The first day or two I posted about how interesting the music in the Republic Square was—In the Mood at 11 PM with lots of people (including some young kids) dancing.  Then I posted about my first meal.

Since then, I’ve had a wonderful first dinner including multiple types of local cheeses and other traditional Armenian food.  On the second day I managed to get myself from my hotel to the office all alone.  Quite a walk and a lot of uphill.  My colleagues tell me we are at 900m altitude, so that affects things a little too.
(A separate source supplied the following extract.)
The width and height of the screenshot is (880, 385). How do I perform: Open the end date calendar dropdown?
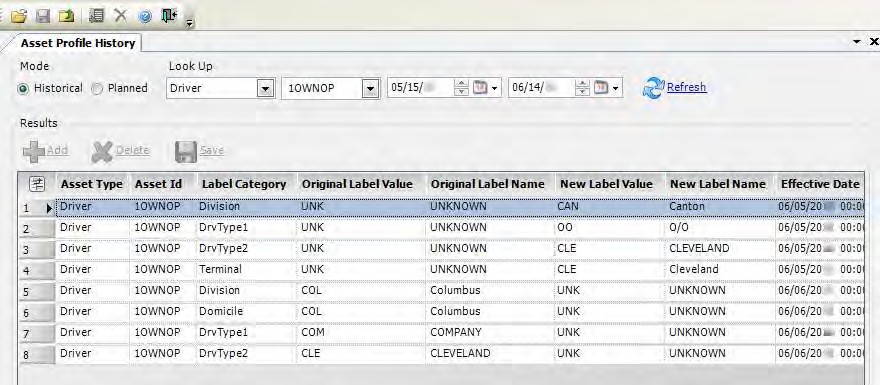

Then yesterday we went to the park for lunch.  So far, I’ve paid no more than $4 for lunch and had an excellent salad and an olive roll the one day and a chicken sandwich on a lavash and a mango juice the second day.  For dinner the second day, I ate alone at an Italian café, and had a caprese with mozzarella that was so soft and tasty it was amazing and had incredibly flavorful tomatoes.  Then a hot sandwich with a somewhat spicy salami and “Dutch cheese” alone with what I could only describe as a cole slaw with a primarily vinegar liquid.  Also a pepsi and a ricotta cake (although I would have called it a ricotta pie).  All of that or under $15 with tip.  Amazing.  Although the waitress liked to correct each time she thought I mispronounced something.  Then, I managed to shop for water in a grocery store to restock my hotel room with bottled water.  12 half liter bottles for about $3. 

While there, it was 9:45 PM (I ate late since I lecture from 5-8 PM and then spent some time catching up on emails before going to dinner).  I was again surprised by the presence of young kids, although my colleagues tell me that life in the evening starts late.  Anyway, in this Italian café I heard a “muzak” version of Stevie Wonder’s “I Just Called to Say I Love You”.  Seemed a bit out of place, but interesting.

This morning I got in my first run.  I went from the hotel to a point a bit past the American University of Armenia and then came back running on Muskovian St and whatever it turns into going around the outside of the downtown area of the city.  A nice 5 miles that after three days with no running and a lot of sitting felt really nice.  Took my legs a bit of time to really feel “good” but in the end it was a very nice run.

Then, I drank water like I usually do.  Having drunk only 1 liter of water in my hotel room the entire time since I arrived Sunday night before this morning, I’ve put down 2 liters today. 

While at the café last night I was also thinking about what I would do if I ever got a second tattoo.  It would be on the other calf to be “symmetric” (although not the same drawing).  But I have to save up for that one and my ideas may continue to evolve.

Finally, with the view of Ararat, I turned to the Bible.  Genesis 8:4 tells us that “…in the seventh month, on the seventeenth day of the moth, the ark came to rest upon the Mountains of Ar’arat.”  Then eventually the tops of the mountains were seen.  Today, Mt Ararat is a lovely snow-topped  mountain.  It must have been quite a site.  To think about being so close to a point that is described in the Bible is quite amazing.  Stunning actually.  It makes me stop and think about the importance of each bit of history in the Old Testament leading to the arrival of Jesus, the realization of all the prophecies, and the foundation of the new covenant.  Makes me think about wanting to visit the Holy Land at some point but that would come much later on. 

Well, time to get some work done for today.